## Required work
Every line below from the one containing "Task: Select the 話速 speech speed effect" through the one containing "Click the Punt de Venda icon" must be transcribed exactly. Omit all lines outside that stretch.

## Material supplied
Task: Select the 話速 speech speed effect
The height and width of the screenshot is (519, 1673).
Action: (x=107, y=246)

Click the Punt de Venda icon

---

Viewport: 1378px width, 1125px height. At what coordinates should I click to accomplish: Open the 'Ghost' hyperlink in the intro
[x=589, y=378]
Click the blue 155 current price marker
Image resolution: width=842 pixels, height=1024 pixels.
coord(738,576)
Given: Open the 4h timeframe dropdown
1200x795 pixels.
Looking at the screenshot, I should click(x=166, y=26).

---

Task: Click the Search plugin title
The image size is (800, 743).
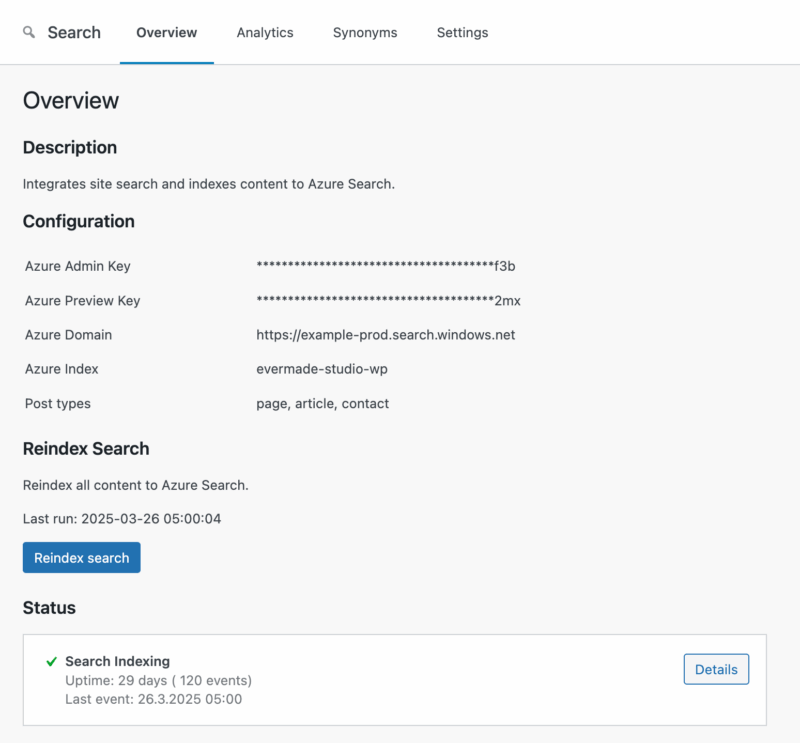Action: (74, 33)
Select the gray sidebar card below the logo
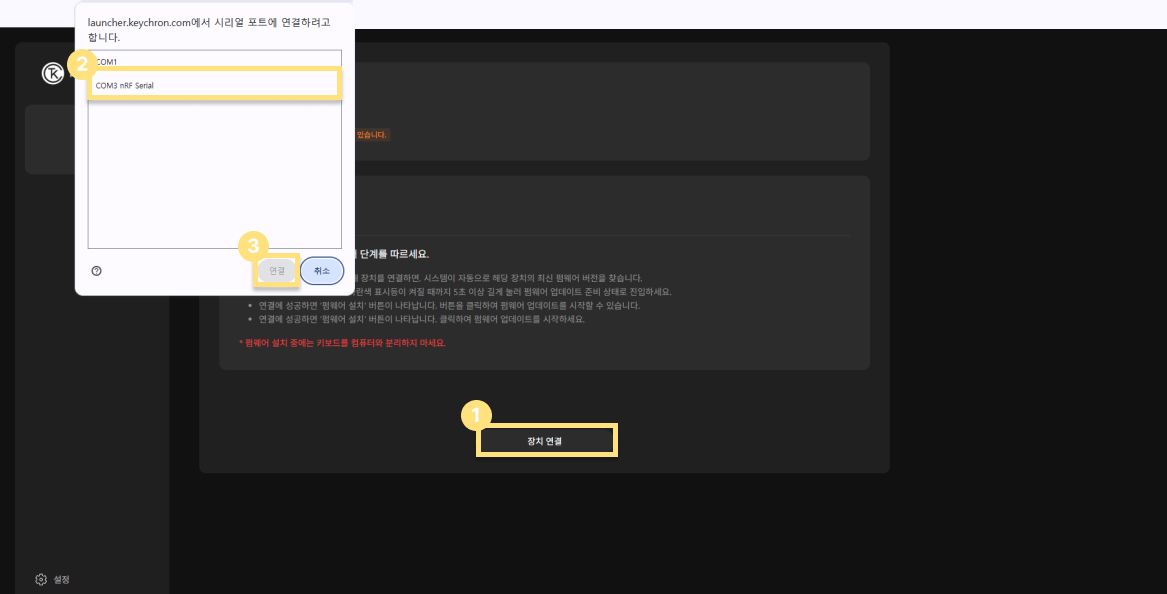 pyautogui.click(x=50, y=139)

## Response to this exercise
Task: Select the 話速 speech speed effect
The height and width of the screenshot is (519, 1673).
Action: (x=107, y=246)

Click the Punt de Venda icon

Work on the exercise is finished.